Lydia A. Hwitsum, Xtli’li ye’ former Chief, is a lawyer who holds a Doctor of Jurisprudence from the University of Victoria in British Columbia (BC), Canada, and is proud to represent her heritage as the first Cowichan woman to obtain a law degree. Her mother was born in 1924, during a time when the indigenous peoples of Canada, and specifically women, were subject to discrimination under the Indian Act. Ms. Hwitsum saw her mother as a strong role model and sought a career in the law to gain the credibility and strength to speak up for her people.

Today, as a public policy legal expert in human rights and governance with more than 25 years of experience, Ms. Hwitsum excels in multiple leadership positions – as the treaty commissioner with the BC Treaty Commission, the principal consultant of Hwitsum Consulting, which she founded in 1997, and a council member with the BC First Nations Justice Council. Also, since 2022, she has been the co-chair of the First Nations Water Table in British Columbia with the First Nations Water Caucus. Previously, Ms. Hwitsum represented the Cowichan tribes as the chief councilor from 2022 to 2024 and held the same title from 2007 to 2011 and 1997 to 2001.

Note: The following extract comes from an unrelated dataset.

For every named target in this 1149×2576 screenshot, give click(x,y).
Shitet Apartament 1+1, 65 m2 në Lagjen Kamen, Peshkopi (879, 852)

Bearing her great-grandmother’s name as an ever-present reminder of her traditional roots, Ms. Hwitsum earned her law degree in 1997, an achievement she considers the highlight of her career. Also, notably, she was recognized for her academic excellence with the Distinguished Alumni Award from the University of Victoria. Alongside her law degree, Ms. Hwitsum earned a Certificate of Administration of Aboriginal Governments and a diploma in public sector management from her alma mater. Committed to personal and professional development, she completed dispute resolution training with the Justice Institute of British Columbia.

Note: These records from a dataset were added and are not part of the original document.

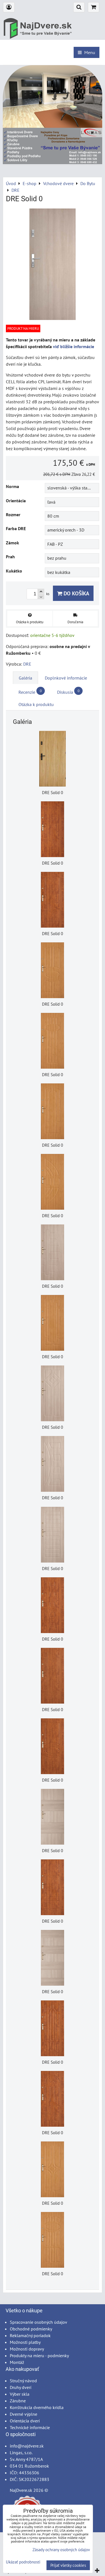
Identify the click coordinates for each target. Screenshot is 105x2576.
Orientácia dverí (25, 2421)
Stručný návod (23, 2380)
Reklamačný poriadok (30, 2335)
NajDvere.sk (21, 2490)
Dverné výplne (23, 2414)
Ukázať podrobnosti (23, 2562)
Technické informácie (30, 2427)
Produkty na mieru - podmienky (39, 2355)
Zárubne (18, 2400)
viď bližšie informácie (73, 346)
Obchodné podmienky (31, 2329)
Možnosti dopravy (27, 2349)
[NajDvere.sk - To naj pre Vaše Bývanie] (52, 162)
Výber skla (19, 2394)
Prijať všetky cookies (68, 2565)
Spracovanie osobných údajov (38, 2322)
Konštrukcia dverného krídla (37, 2407)
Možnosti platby (25, 2342)
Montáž (17, 2362)
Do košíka (75, 593)
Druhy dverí (20, 2387)
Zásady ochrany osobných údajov (61, 2549)
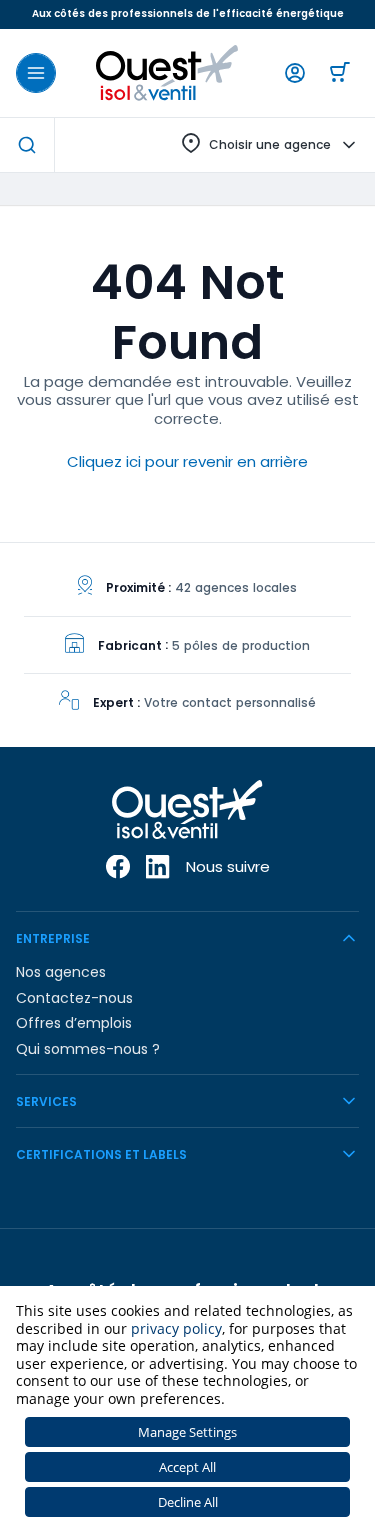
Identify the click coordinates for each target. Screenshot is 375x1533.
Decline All (188, 1502)
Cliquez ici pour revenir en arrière (187, 461)
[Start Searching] (27, 145)
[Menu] (36, 73)
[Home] (167, 73)
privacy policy (176, 1328)
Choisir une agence (270, 144)
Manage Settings (187, 1432)
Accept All (187, 1467)
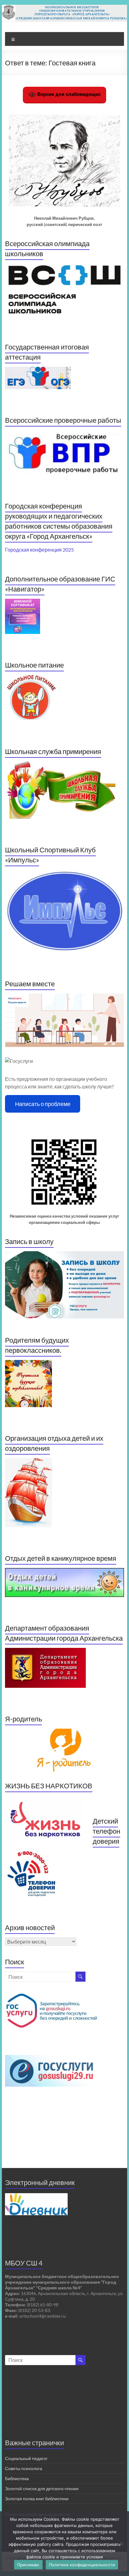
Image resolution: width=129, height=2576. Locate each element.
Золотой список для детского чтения (42, 2488)
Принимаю (28, 2564)
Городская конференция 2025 (39, 550)
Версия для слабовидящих (68, 94)
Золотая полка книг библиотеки (37, 2498)
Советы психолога (23, 2468)
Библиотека (17, 2478)
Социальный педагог (26, 2458)
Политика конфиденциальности (82, 2564)
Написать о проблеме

Deeply involved civically through the years, from 1999 to 2006, Ms. Hwitsum was a member of the board of directors for the International Center for Human Rights and Democratic Development, concurrently acting as a political executive for the First Nations Summit Society from 2004 to 2006. Having participated in the First Nations community of Canada, she was a member of the board of directors for the Assembly of First Nations with the National Women’s Council from 2008 to 2010. Additionally, she has presented at the United Nations Permanent Forum on the Rights of Indigenous Peoples and for the Organization of American States Inter-American Commission on Human Rights.

Throughout her lengthy career, Ms. Hwitsum also has contributed to the First Nations Health Authority, Royal Roads University, the First Nations Summit in British Columbia, and the First Nations Market Housing Fund. Since 2020, she has been a member of the UNDRIP Task Group with the First Nations Fisheries Council of British Columbia. In recognition of her commitment to public service, Ms. Hwitsum received the Queen Elizabeth II Jubilee Medal and the Marquis Who’s Who Humanitarian Award.

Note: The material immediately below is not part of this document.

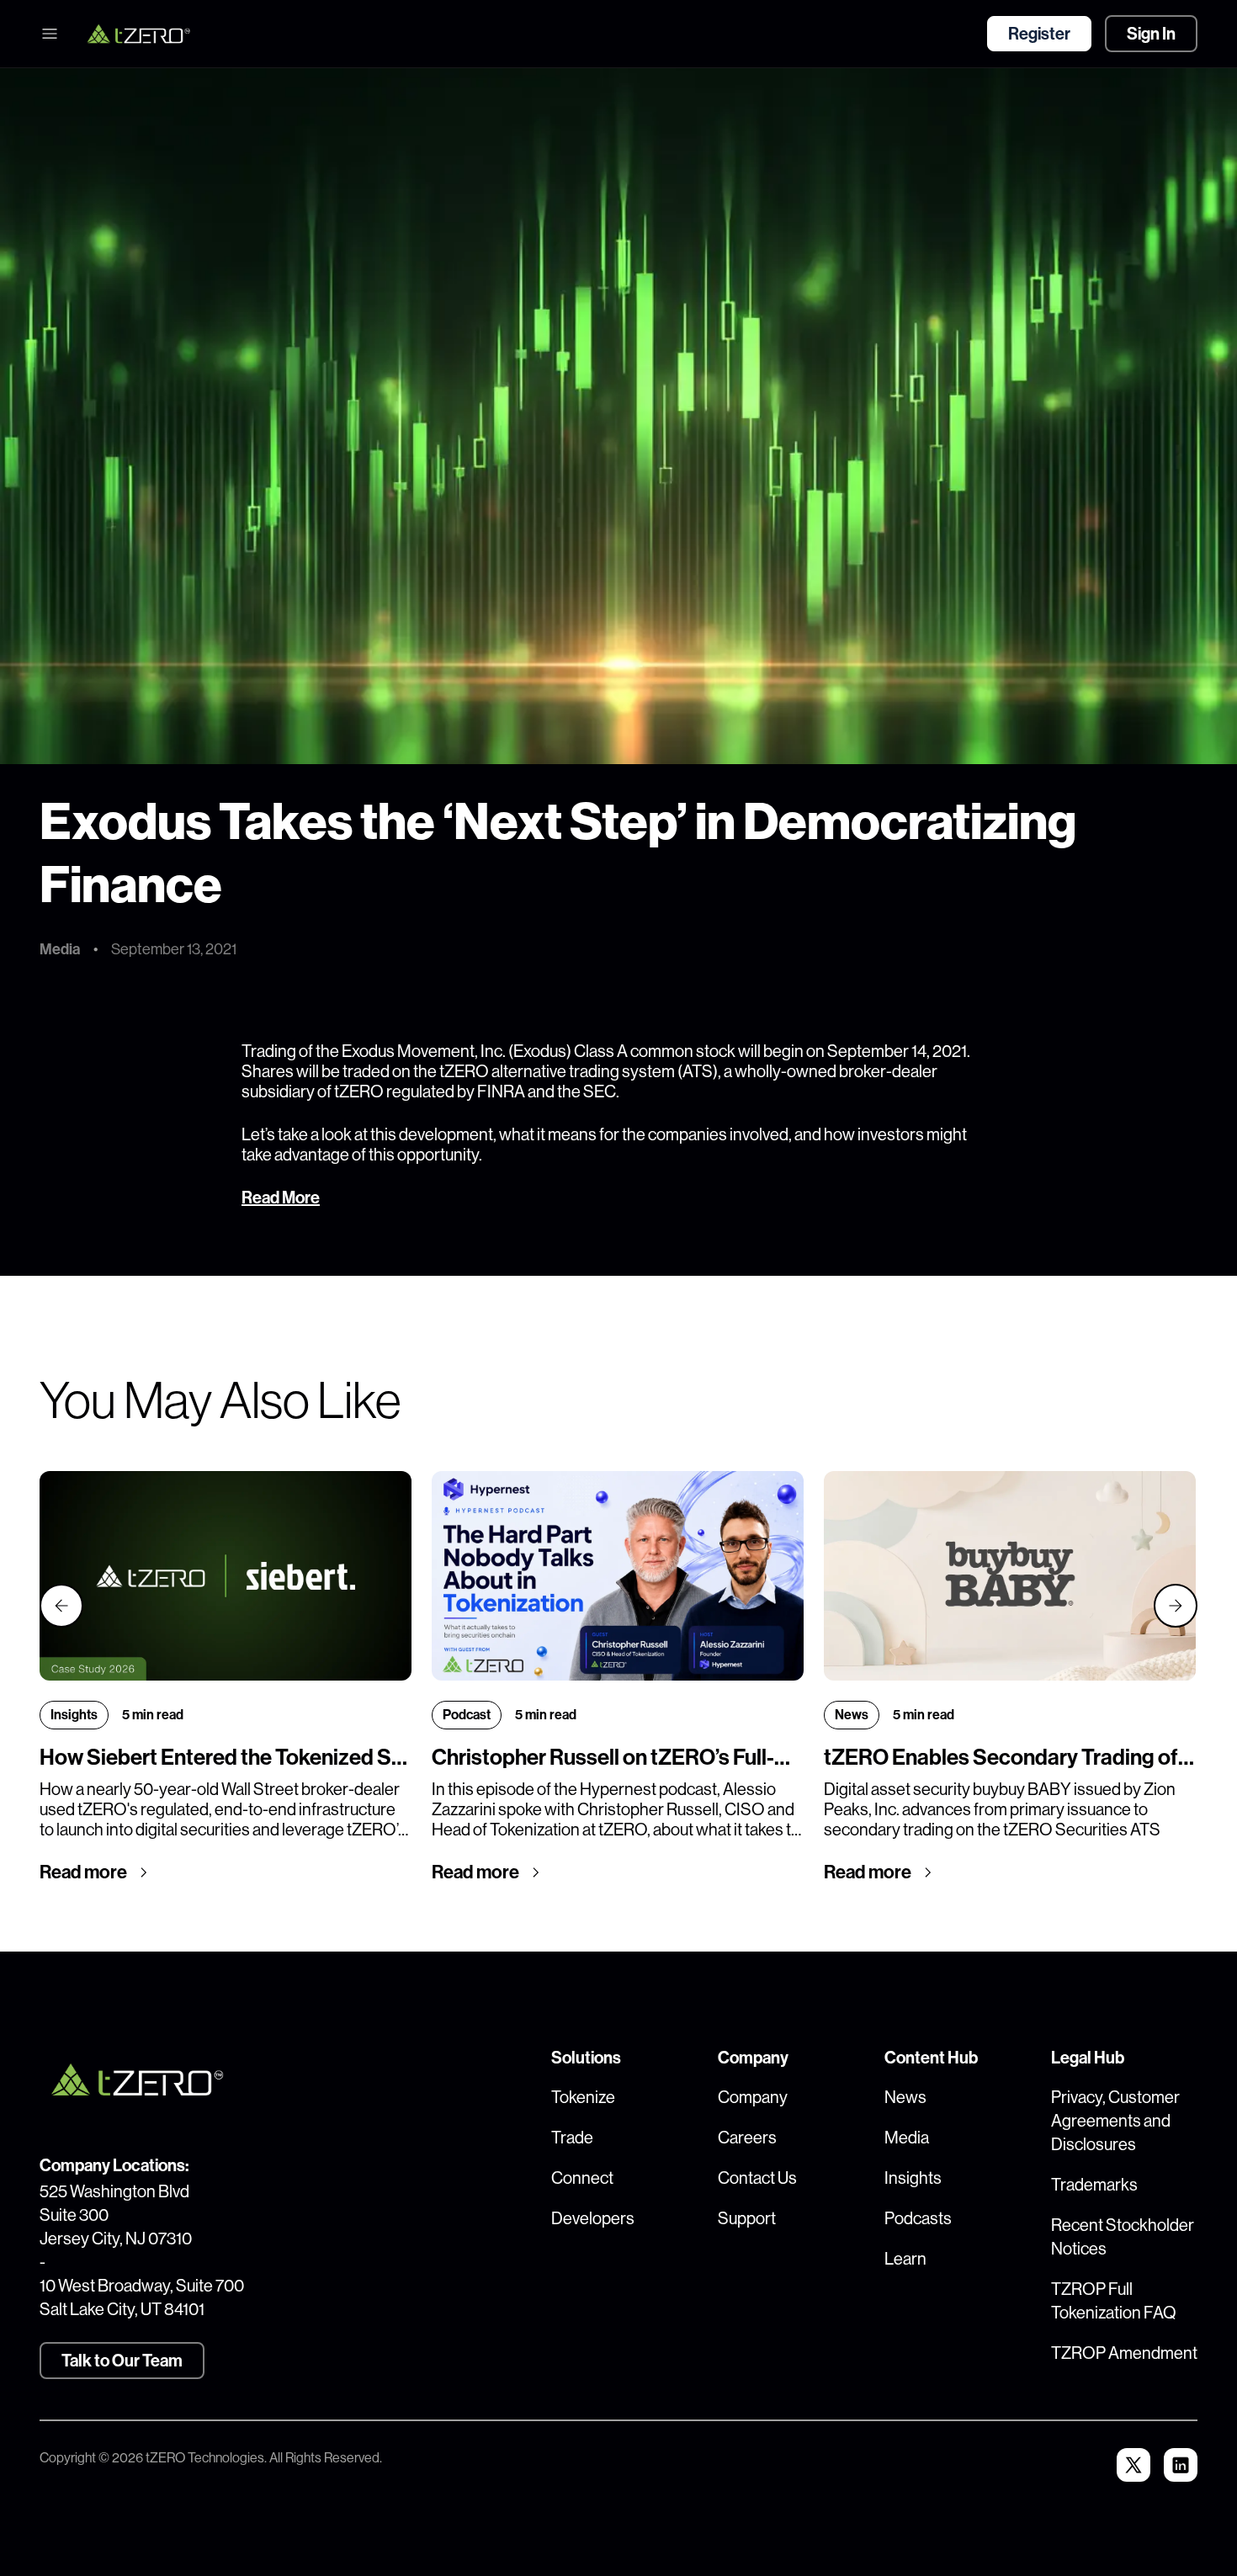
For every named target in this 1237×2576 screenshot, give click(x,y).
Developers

Ms. Hwitsum is thankful for her mother’s lessons, which have helped to keep her grounded. She takes pride in her heritage and her values and always remembers her roots as she travels the world. Without her mother’s unflinching support, Ms. Hwitsum knows she would not have the courage or confidence to pursue her dreams. Ultimately, she strives to have a significant impact on the rights of First Nations people by influencing the development of laws, policies, and regulations in Canada. Her hopes are to elevate the voices of her people in the legal process and bring about positive changes, addressing the harmful, ongoing effects of colonialism and implementing practical solutions. In her free time, she relishes time with her family, traveling, knitting, and staying active by playing sports, especially co-ed recreational soccer.